— Dataset —
◆ ◆ ◆ ◆ ◆

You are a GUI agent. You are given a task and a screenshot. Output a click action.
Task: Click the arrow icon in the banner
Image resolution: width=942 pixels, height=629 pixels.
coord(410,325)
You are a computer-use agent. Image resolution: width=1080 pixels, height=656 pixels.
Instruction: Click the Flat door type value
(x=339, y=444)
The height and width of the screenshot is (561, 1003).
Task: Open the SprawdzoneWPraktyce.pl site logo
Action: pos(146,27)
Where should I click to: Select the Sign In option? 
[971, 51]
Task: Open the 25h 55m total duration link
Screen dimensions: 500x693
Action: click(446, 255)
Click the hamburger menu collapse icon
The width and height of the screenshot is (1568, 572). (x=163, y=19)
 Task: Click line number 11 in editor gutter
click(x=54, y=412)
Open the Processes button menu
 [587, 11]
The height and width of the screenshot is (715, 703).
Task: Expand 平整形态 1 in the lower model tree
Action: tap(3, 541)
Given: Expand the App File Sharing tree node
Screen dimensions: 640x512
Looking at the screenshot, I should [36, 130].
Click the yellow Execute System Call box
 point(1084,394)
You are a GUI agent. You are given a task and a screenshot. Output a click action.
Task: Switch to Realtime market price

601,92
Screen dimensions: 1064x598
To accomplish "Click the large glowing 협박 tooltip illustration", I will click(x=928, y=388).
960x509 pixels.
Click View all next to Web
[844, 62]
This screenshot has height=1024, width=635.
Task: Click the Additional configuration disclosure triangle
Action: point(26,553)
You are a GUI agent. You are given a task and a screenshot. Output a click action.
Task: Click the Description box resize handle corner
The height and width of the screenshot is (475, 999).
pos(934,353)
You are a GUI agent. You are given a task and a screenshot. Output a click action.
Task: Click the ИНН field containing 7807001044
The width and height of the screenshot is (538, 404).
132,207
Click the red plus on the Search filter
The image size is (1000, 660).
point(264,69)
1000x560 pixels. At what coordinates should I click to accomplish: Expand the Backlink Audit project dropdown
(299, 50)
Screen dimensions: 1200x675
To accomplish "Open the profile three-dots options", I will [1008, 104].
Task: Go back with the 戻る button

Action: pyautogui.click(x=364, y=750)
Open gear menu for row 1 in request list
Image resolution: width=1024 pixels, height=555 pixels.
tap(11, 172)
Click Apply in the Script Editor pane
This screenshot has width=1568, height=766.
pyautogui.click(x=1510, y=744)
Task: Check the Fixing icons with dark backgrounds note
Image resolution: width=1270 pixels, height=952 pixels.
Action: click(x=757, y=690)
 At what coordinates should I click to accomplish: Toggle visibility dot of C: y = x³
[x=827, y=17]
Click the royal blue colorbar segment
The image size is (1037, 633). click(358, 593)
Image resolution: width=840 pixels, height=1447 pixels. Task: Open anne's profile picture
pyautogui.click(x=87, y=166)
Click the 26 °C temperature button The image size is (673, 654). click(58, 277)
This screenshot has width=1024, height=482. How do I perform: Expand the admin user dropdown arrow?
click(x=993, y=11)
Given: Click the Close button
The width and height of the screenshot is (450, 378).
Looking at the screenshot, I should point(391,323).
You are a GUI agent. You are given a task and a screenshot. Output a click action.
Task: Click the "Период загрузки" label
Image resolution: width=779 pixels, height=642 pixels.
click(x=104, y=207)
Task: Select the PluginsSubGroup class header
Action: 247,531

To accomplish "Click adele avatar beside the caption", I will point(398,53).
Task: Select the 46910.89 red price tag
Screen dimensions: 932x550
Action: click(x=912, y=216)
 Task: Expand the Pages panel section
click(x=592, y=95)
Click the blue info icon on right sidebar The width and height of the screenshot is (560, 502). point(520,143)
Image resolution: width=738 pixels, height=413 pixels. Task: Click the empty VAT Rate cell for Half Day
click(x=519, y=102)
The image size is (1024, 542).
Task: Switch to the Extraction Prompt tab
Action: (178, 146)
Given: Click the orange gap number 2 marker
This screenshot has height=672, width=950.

◆ ◆ ◆ ◆ ◆

The string "will" may occur in the listing; show every line where it does.

To accomplish "Click the large glowing 협박 tooltip illustration", I will click(x=928, y=388).
To accomplish "Open the profile three-dots options", I will [1008, 104].
To accomplish "Click adele avatar beside the caption", I will point(398,53).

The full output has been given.